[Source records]
______

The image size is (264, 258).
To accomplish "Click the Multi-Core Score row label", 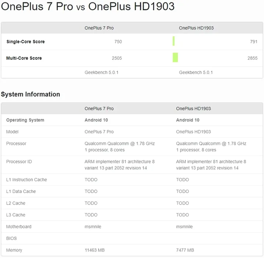I will tap(24, 58).
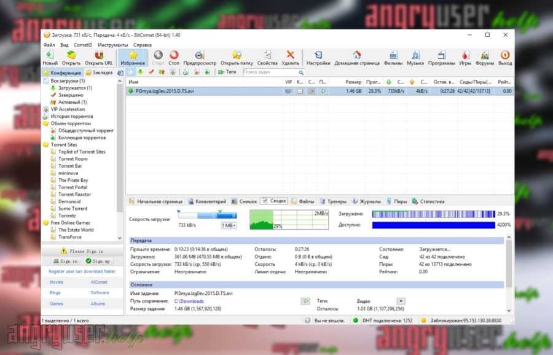
Task: Open the Инструменты menu
Action: 112,45
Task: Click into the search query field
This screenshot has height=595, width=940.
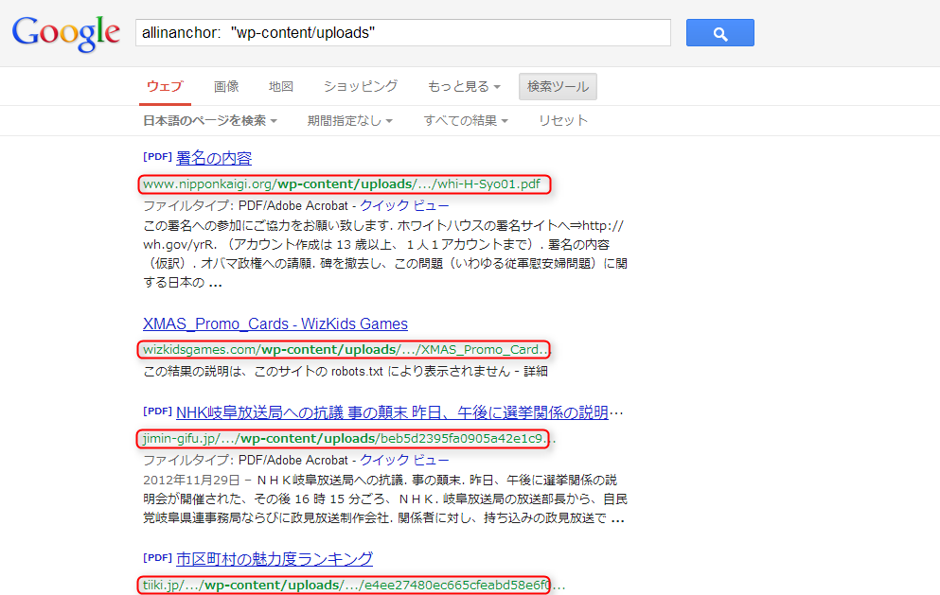Action: click(x=402, y=33)
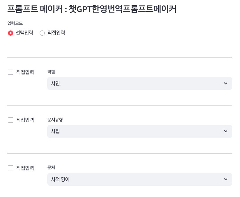Click the 직접입력 checkbox label text beside 문서유형

click(25, 120)
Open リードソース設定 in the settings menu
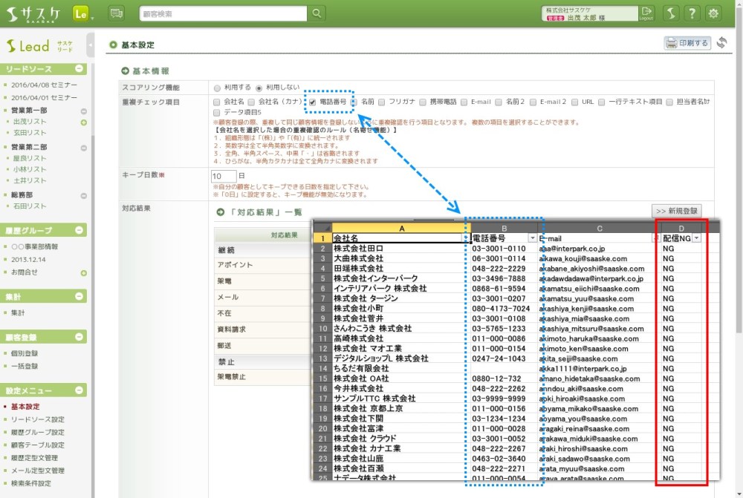This screenshot has height=498, width=743. tap(37, 419)
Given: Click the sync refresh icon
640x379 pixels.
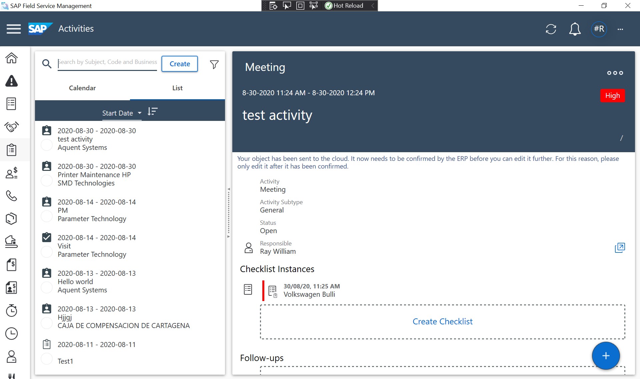Looking at the screenshot, I should pos(551,29).
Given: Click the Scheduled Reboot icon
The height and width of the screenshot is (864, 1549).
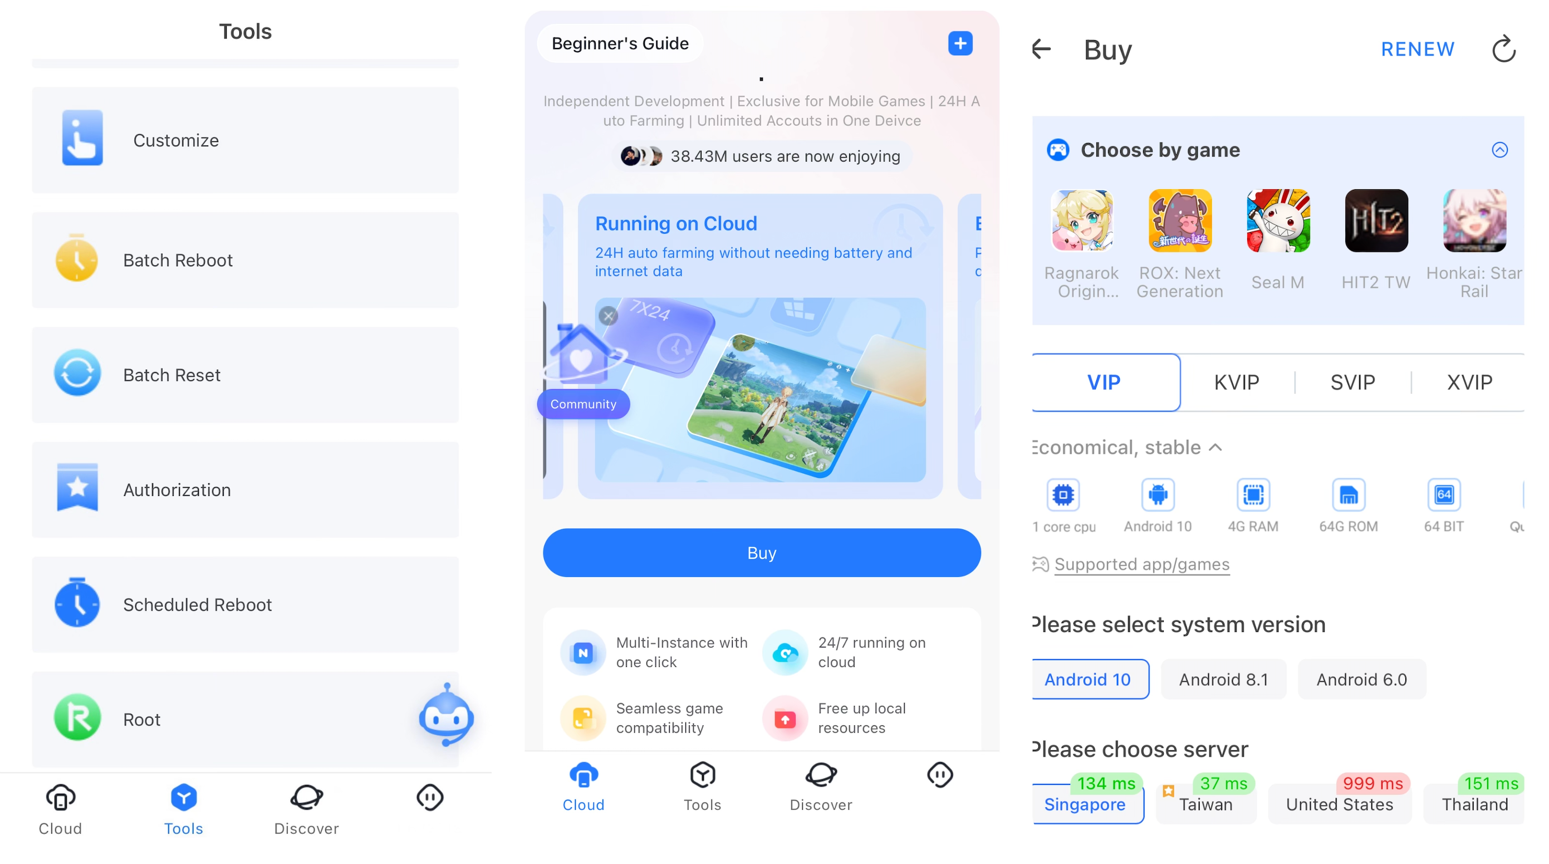Looking at the screenshot, I should 77,604.
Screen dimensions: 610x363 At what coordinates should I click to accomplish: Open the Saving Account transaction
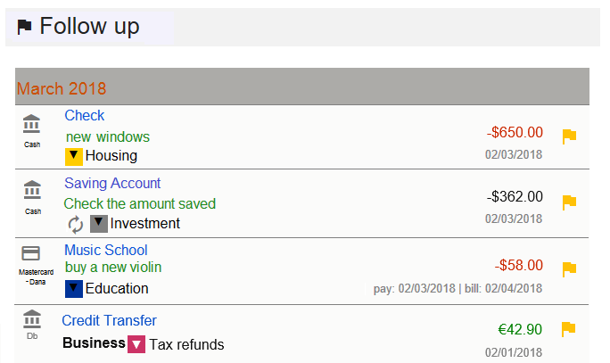(112, 183)
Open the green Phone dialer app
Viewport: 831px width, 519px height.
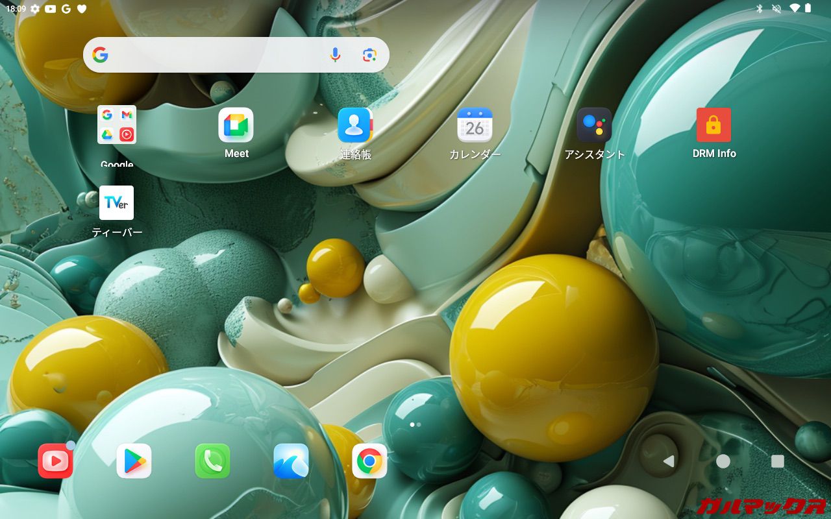coord(212,461)
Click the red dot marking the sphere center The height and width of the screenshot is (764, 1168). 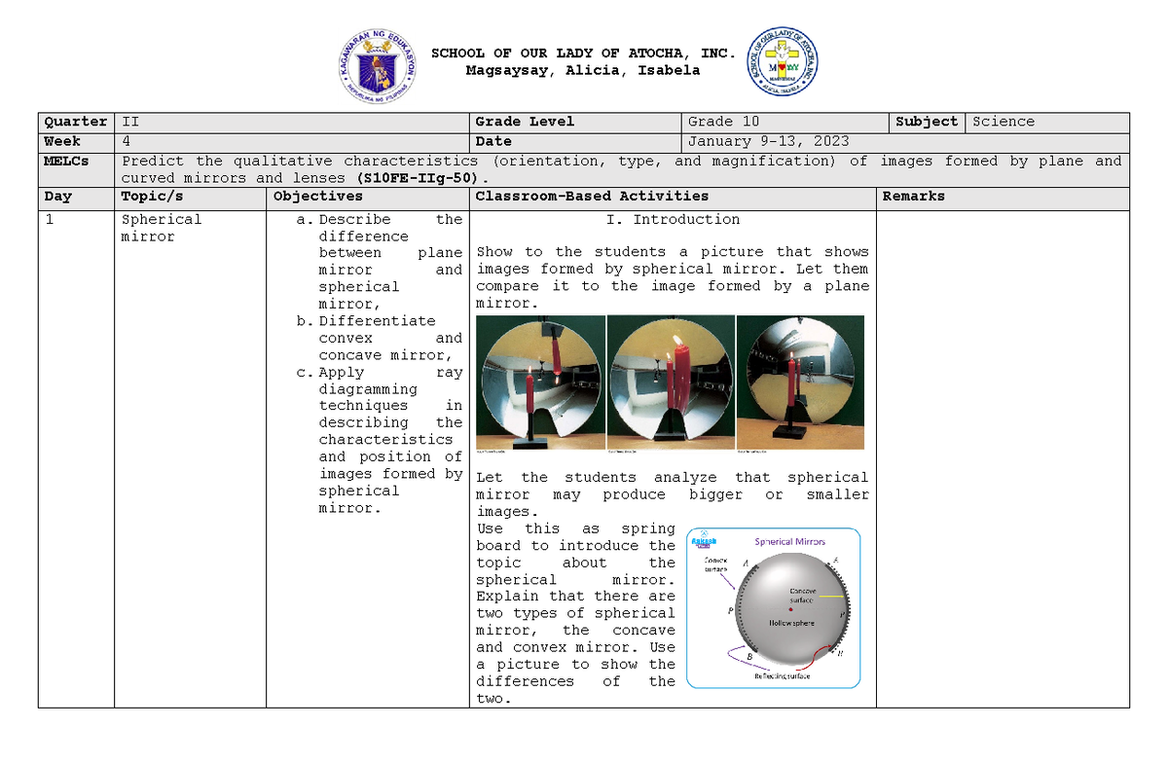[791, 609]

______

* Task instructions
Edit the stretch of the items above from the line containing "Task: Click into the search query field" through the line containing "Looking at the screenshot, I should pos(551,29)." by changing "settings menu" to "preferences menu" and leaving everything else the same. Give back only those lines, with the pictures left out.

* Written solution
Task: Click into the search query field
This screenshot has height=595, width=940.
Action: click(x=402, y=33)
Click the 직접입력 checkbox label text beside 문서유형

click(25, 120)
Open リードソース設定 in the preferences menu
This screenshot has height=498, width=743. tap(37, 419)
Given: Click the sync refresh icon
640x379 pixels.
Looking at the screenshot, I should pos(551,29).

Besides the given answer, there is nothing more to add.